The primary reason teams stay on AWS is not the hardware; it is the ecosystem. The fear is that moving to dedicated GPUs requires hiring a 10-person DevOps team to manage Kubernetes clusters, drivers, and networking. This is where modern orchestration layers change the game. Lyceum's GPU Orchestration Tool provides a CLI and API that mimic the ease of the public cloud while running on bare-metal hardware.

Our orchestration layer is designed specifically for AI researchers. It handles the complexities of InfiniBand fabric, automates driver updates, and optimizes hardware selection to eliminate OOM errors before they happen. Instead of manually configuring a cluster, you can deploy a training job with a single command. This approach has been shown to double GPU utilization for many of our partners by ensuring that workloads are perfectly matched to the available VRAM and compute cycles.

1. Automated Provisioning

   Spin up H100 or B200 clusters in minutes, not weeks.

2. OOM Prevention

   Our scheduler analyzes your model's memory footprint and prevents deployment on insufficient hardware.
3. Sovereign Control: Manage your infrastructure through a unified interface that prioritizes technical clarity over corporate jargon.

By abstracting the 'ops' but not the 'hardware,' we allow AI engineers to focus on their models while enjoying the performance benefits of dedicated silicon.

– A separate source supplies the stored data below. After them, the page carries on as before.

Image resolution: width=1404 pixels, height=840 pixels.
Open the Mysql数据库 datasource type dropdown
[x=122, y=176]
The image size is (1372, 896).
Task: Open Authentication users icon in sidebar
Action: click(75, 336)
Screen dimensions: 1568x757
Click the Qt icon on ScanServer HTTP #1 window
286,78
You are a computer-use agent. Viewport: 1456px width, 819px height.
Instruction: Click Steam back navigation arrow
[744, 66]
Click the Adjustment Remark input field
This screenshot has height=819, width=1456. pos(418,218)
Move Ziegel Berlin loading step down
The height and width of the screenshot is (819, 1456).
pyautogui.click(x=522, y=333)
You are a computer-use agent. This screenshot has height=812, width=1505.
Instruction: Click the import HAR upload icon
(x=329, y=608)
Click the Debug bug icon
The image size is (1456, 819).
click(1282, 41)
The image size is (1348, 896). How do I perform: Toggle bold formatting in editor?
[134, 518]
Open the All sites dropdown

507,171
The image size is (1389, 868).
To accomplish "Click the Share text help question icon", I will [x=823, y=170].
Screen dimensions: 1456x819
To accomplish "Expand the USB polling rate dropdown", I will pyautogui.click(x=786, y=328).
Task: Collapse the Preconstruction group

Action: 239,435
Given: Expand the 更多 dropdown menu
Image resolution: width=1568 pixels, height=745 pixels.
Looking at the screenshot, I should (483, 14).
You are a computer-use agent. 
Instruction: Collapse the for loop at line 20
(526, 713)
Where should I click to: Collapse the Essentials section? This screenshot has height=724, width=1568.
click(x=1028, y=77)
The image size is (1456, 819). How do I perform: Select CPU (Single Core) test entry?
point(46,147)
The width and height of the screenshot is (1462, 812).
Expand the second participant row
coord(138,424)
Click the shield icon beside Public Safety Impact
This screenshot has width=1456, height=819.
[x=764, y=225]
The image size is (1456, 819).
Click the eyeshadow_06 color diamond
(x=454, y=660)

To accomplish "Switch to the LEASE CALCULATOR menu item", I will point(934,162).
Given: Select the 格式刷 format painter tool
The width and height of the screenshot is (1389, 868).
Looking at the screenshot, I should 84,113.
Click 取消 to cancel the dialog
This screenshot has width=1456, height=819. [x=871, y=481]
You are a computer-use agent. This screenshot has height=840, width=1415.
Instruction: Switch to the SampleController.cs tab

A successful migration from AWS to dedicated GPUs follows a structured technical path. The goal is to minimize downtime and ensure that your training state is preserved. Most teams start by containerizing their entire environment using Docker or Apptainer (formerly Singularity). This ensures that your CUDA versions, libraries, and dependencies are portable across different hardware environments.

Next, address the data layer. While the egress fees might be waived, the physical transfer of petabytes still takes time. We recommend a phased approach: sync your primary dataset to the new dedicated storage using rclone or AWS DataSync, then use a final 'delta sync' right before the cutover. For real-time workloads, a hybrid approach can work where inference remains on the cloud while heavy training moves to dedicated nodes, though this can introduce latency if not managed correctly.

Finally, verify your networking. Dedicated clusters often use RDMA for high-speed communication. You will need to ensure your training scripts are configured to use the correct network interface. Lyceum's CLI simplifies this by automatically detecting the optimal networking path for your cluster, ensuring that your AllReduce operations are running at peak efficiency from day one.